General election - implications for procurement

We look at the implications of the general election result for procurement practitioners in the health sector and small and medium sized suppliers.

The Labour Party had committed to repealing the Health and Social Care Act 2012, and the section 75 Regulations made under it to encourage the opening up of the NHS to competition, within 100 days of taking office. Of course following the Conservative Party victory this is now off the agenda, and instead the new government will need to work out, before the April 2016 deadline for implementing the EU Procurement Directive, how to fit together those section 75 Regulations with the Light Touch Regime (LTR).

The essential difficulty is that the section 75 Regulations impose no absolute duty to open up clinical health services to competition, although this must be considered (and it is also possible that, as has always been the case, the general EC Treaty principles may require a competition to be held).
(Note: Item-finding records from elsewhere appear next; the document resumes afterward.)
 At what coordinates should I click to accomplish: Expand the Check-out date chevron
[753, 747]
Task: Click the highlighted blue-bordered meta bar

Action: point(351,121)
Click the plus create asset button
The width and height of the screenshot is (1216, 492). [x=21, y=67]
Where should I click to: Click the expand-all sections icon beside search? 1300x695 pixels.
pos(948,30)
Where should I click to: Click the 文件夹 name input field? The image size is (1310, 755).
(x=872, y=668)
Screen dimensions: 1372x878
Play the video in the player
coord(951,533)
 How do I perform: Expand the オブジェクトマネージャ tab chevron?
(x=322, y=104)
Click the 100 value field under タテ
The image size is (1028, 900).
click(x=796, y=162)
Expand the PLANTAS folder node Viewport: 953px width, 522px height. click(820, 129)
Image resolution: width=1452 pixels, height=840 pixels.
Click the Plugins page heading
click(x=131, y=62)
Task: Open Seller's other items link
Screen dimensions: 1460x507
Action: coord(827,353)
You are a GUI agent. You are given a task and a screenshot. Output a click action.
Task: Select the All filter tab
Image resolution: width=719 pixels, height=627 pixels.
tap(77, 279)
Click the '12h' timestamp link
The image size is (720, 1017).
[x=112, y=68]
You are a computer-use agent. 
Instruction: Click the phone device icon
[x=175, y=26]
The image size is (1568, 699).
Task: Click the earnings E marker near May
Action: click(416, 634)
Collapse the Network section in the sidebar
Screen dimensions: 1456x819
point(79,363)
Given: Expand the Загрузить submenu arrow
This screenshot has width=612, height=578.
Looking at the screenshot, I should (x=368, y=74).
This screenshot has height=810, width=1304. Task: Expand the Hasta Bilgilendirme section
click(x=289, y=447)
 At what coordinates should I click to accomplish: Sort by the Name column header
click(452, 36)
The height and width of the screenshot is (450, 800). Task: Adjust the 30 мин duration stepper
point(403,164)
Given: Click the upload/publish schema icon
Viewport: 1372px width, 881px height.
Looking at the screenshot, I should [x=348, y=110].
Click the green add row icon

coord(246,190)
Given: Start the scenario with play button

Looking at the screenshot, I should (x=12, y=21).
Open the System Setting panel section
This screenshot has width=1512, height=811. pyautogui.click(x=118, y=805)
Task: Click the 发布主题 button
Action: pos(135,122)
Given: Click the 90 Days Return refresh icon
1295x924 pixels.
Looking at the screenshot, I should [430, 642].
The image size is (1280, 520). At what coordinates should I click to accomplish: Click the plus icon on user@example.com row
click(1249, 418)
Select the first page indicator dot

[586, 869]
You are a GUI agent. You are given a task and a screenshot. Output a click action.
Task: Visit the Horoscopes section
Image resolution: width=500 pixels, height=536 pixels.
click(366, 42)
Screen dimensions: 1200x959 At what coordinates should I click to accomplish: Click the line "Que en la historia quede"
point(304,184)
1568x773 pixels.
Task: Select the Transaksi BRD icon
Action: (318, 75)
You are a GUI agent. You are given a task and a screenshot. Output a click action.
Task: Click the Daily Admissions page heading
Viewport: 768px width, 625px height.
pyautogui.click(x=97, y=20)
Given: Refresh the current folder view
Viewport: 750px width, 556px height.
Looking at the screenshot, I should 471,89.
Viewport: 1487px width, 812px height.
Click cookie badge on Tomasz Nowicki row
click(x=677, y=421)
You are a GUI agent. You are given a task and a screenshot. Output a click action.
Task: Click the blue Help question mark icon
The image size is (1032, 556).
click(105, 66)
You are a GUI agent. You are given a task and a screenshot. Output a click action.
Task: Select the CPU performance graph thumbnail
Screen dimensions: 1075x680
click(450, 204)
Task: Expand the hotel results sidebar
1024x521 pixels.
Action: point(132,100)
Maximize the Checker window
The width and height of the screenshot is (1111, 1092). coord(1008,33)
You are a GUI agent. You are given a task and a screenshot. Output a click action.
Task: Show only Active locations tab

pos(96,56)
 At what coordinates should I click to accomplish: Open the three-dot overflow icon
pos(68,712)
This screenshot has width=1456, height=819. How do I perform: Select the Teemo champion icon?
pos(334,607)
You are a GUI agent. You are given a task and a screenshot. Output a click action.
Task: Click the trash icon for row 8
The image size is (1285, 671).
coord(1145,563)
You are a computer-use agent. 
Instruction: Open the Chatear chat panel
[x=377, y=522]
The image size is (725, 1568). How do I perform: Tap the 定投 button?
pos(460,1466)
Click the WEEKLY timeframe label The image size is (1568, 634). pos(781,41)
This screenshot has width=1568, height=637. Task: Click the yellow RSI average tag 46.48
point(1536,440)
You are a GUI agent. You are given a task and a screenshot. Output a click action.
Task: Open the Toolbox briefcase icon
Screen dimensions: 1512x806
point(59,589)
On the other hand, the LTR does impose an absolute requirement to run a competitive (if light touch) process, if the £625,050 LTR threshold is exceeded.

The conflict has been dealt with to date by simply excluding clinical health services from the scope of the PCR 2015, but this can only be done until April 2016, by which time the EU Directive must be implemented in full, including in relation to clinical health services. We expect to see drafting amendments before then to the PCR 2015 and/or the section 75 Regulations and associated Monitor guidance.

We can also expect to see a continuation of the previous government’s commitment to the use of procurement legislation, policy and guidance to increase opportunities for SMEs to bid for public contracts. This can be seen in the “Lord Young” reforms now enshrined in statute at part 4 of the Public Contracts Regulations 2015, together with the forthcoming regulations, which we expect to be made under the new Small Business, Employment and Enterprise Act 2015.